Required action: Please reproduce the full set of data below exactly.

Provided data:
☆ ☆ ☆ ☆
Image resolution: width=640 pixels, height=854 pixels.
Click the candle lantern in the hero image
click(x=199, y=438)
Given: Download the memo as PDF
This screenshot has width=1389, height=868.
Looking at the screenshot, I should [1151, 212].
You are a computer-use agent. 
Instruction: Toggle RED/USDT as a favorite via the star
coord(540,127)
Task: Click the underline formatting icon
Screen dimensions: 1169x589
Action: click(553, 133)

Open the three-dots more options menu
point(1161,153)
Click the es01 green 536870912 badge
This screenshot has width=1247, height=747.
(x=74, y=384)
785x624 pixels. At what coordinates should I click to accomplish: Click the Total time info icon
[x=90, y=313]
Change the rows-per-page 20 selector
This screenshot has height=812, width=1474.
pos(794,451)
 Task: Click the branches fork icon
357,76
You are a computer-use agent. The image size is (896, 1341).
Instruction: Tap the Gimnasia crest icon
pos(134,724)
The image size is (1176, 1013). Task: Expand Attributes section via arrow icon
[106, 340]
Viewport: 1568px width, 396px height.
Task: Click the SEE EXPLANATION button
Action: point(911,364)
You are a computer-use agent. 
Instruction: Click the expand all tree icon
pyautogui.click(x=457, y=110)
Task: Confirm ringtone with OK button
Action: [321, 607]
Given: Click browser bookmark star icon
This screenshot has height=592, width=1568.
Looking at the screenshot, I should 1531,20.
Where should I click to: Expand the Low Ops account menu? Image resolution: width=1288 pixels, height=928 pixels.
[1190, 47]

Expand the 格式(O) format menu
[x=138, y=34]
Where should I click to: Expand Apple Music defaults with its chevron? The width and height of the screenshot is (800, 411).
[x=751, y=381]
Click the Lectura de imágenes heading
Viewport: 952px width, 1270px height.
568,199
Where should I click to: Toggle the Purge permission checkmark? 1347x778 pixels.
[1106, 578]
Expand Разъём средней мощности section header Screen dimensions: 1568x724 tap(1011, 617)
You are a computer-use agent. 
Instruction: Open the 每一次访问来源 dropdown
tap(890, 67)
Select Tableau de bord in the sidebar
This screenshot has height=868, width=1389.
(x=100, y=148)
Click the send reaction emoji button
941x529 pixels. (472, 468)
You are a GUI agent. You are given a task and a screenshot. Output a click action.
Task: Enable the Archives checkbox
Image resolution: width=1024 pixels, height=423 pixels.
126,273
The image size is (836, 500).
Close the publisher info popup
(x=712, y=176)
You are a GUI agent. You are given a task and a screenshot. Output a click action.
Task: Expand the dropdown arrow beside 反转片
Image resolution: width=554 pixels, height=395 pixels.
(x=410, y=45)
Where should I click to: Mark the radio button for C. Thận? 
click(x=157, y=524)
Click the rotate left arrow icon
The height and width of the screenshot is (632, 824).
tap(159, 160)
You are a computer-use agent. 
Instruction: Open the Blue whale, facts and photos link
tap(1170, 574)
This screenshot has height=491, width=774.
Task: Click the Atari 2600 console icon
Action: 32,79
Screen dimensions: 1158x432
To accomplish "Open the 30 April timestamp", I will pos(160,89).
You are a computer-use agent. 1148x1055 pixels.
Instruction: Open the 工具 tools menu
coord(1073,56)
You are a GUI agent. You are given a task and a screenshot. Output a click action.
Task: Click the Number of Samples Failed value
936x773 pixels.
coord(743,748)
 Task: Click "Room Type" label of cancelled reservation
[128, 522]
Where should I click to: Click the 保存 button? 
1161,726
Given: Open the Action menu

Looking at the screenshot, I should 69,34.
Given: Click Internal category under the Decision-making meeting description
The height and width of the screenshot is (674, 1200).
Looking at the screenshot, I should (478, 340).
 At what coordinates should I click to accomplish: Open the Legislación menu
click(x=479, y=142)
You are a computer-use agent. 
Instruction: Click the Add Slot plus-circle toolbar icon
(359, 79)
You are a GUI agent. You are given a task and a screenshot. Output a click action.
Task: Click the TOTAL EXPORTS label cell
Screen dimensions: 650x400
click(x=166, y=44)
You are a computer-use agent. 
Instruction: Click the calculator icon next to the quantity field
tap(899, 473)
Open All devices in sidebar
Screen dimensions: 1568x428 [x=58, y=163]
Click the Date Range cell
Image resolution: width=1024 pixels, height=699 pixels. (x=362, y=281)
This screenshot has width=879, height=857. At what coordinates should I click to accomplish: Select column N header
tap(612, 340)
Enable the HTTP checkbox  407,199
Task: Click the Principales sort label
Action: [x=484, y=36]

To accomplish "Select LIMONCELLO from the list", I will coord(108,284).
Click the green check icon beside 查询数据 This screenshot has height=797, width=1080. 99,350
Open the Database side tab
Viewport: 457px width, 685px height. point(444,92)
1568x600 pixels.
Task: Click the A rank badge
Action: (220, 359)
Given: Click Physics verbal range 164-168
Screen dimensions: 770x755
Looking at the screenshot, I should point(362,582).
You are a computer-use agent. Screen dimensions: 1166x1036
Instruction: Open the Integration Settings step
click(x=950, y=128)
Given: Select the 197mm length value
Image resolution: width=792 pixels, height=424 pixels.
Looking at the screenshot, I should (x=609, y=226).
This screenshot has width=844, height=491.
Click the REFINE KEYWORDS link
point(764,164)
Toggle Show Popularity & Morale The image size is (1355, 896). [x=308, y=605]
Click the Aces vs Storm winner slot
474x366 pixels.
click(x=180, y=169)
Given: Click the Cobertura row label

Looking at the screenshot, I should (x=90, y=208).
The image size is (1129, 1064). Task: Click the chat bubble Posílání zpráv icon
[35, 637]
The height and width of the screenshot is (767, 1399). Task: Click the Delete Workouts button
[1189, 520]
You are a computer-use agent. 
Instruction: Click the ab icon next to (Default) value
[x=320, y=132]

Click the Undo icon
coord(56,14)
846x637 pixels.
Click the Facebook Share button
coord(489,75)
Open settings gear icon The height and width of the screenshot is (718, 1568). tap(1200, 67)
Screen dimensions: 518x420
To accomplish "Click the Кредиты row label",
☆ ☆ ☆ ☆
Expected answer:
Image resolution: width=640 pixels, height=854 pixels.
Click the candle lantern in the hero image
click(x=199, y=438)
Given: Download the memo as PDF
This screenshot has width=1389, height=868.
Looking at the screenshot, I should [1151, 212].
You are a computer-use agent. 
Instruction: Toggle RED/USDT as a favorite via the star
coord(540,127)
Task: Click the underline formatting icon
Screen dimensions: 1169x589
Action: click(553, 133)

Open the three-dots more options menu
point(1161,153)
Click the es01 green 536870912 badge
This screenshot has width=1247, height=747.
(x=74, y=384)
785x624 pixels. At what coordinates should I click to accomplish: Click the Total time info icon
[x=90, y=313]
Change the rows-per-page 20 selector
This screenshot has height=812, width=1474.
pos(794,451)
 Task: Click the branches fork icon
357,76
You are a computer-use agent. The image size is (896, 1341).
Instruction: Tap the Gimnasia crest icon
pos(134,724)
The image size is (1176, 1013). Task: Expand Attributes section via arrow icon
[106, 340]
Viewport: 1568px width, 396px height.
Task: Click the SEE EXPLANATION button
Action: point(911,364)
You are a computer-use agent. 
Instruction: Click the expand all tree icon
pyautogui.click(x=457, y=110)
Task: Confirm ringtone with OK button
Action: [321, 607]
Given: Click browser bookmark star icon
This screenshot has height=592, width=1568.
Looking at the screenshot, I should 1531,20.
Where should I click to: Expand the Low Ops account menu? Image resolution: width=1288 pixels, height=928 pixels.
[1190, 47]

Expand the 格式(O) format menu
[x=138, y=34]
Where should I click to: Expand Apple Music defaults with its chevron? The width and height of the screenshot is (800, 411).
[x=751, y=381]
Click the Lectura de imágenes heading
Viewport: 952px width, 1270px height.
568,199
Where should I click to: Toggle the Purge permission checkmark? 1347x778 pixels.
[1106, 578]
Expand Разъём средней мощности section header Screen dimensions: 1568x724 tap(1011, 617)
You are a computer-use agent. 
Instruction: Open the 每一次访问来源 dropdown
tap(890, 67)
Select Tableau de bord in the sidebar
This screenshot has height=868, width=1389.
(x=100, y=148)
Click the send reaction emoji button
941x529 pixels. (472, 468)
You are a GUI agent. You are given a task and a screenshot. Output a click action.
Task: Enable the Archives checkbox
Image resolution: width=1024 pixels, height=423 pixels.
126,273
The image size is (836, 500).
Close the publisher info popup
(x=712, y=176)
You are a GUI agent. You are given a task and a screenshot. Output a click action.
Task: Expand the dropdown arrow beside 反转片
Image resolution: width=554 pixels, height=395 pixels.
(x=410, y=45)
Where should I click to: Mark the radio button for C. Thận? 
click(x=157, y=524)
Click the rotate left arrow icon
The height and width of the screenshot is (632, 824).
tap(159, 160)
You are a computer-use agent. 
Instruction: Open the Blue whale, facts and photos link
tap(1170, 574)
This screenshot has height=491, width=774.
Task: Click the Atari 2600 console icon
Action: 32,79
Screen dimensions: 1158x432
To accomplish "Open the 30 April timestamp", I will pos(160,89).
You are a computer-use agent. 1148x1055 pixels.
Instruction: Open the 工具 tools menu
coord(1073,56)
You are a GUI agent. You are given a task and a screenshot. Output a click action.
Task: Click the Number of Samples Failed value
936x773 pixels.
coord(743,748)
 Task: Click "Room Type" label of cancelled reservation
[128, 522]
Where should I click to: Click the 保存 button? 
1161,726
Given: Open the Action menu

Looking at the screenshot, I should 69,34.
Given: Click Internal category under the Decision-making meeting description
The height and width of the screenshot is (674, 1200).
Looking at the screenshot, I should (478, 340).
 At what coordinates should I click to accomplish: Open the Legislación menu
click(x=479, y=142)
You are a computer-use agent. 
Instruction: Click the Add Slot plus-circle toolbar icon
(359, 79)
You are a GUI agent. You are given a task and a screenshot. Output a click action.
Task: Click the TOTAL EXPORTS label cell
Screen dimensions: 650x400
click(x=166, y=44)
You are a computer-use agent. 
Instruction: Click the calculator icon next to the quantity field
tap(899, 473)
Open All devices in sidebar
Screen dimensions: 1568x428 [x=58, y=163]
Click the Date Range cell
Image resolution: width=1024 pixels, height=699 pixels. (x=362, y=281)
This screenshot has width=879, height=857. At what coordinates should I click to accomplish: Select column N header
tap(612, 340)
Enable the HTTP checkbox  407,199
Task: Click the Principales sort label
Action: [x=484, y=36]

To accomplish "Select LIMONCELLO from the list", I will coord(108,284).
Click the green check icon beside 查询数据 This screenshot has height=797, width=1080. 99,350
Open the Database side tab
Viewport: 457px width, 685px height. point(444,92)
1568x600 pixels.
Task: Click the A rank badge
Action: (220, 359)
Given: Click Physics verbal range 164-168
Screen dimensions: 770x755
Looking at the screenshot, I should point(362,582).
You are a computer-use agent. Screen dimensions: 1166x1036
Instruction: Open the Integration Settings step
click(x=950, y=128)
Given: Select the 197mm length value
Image resolution: width=792 pixels, height=424 pixels.
Looking at the screenshot, I should (x=609, y=226).
This screenshot has width=844, height=491.
Click the REFINE KEYWORDS link
point(764,164)
Toggle Show Popularity & Morale The image size is (1355, 896). [x=308, y=605]
Click the Aces vs Storm winner slot
474x366 pixels.
click(x=180, y=169)
Given: Click the Cobertura row label

Looking at the screenshot, I should (x=90, y=208).
The image size is (1129, 1064). Task: Click the chat bubble Posílání zpráv icon
[35, 637]
The height and width of the screenshot is (767, 1399). Task: Click the Delete Workouts button
[1189, 520]
You are a computer-use agent. 
Instruction: Click the ab icon next to (Default) value
[x=320, y=132]

Click the Undo icon
coord(56,14)
846x637 pixels.
Click the Facebook Share button
coord(489,75)
Open settings gear icon The height and width of the screenshot is (718, 1568). tap(1200, 67)
Screen dimensions: 518x420
To accomplish "Click the Кредиты row label",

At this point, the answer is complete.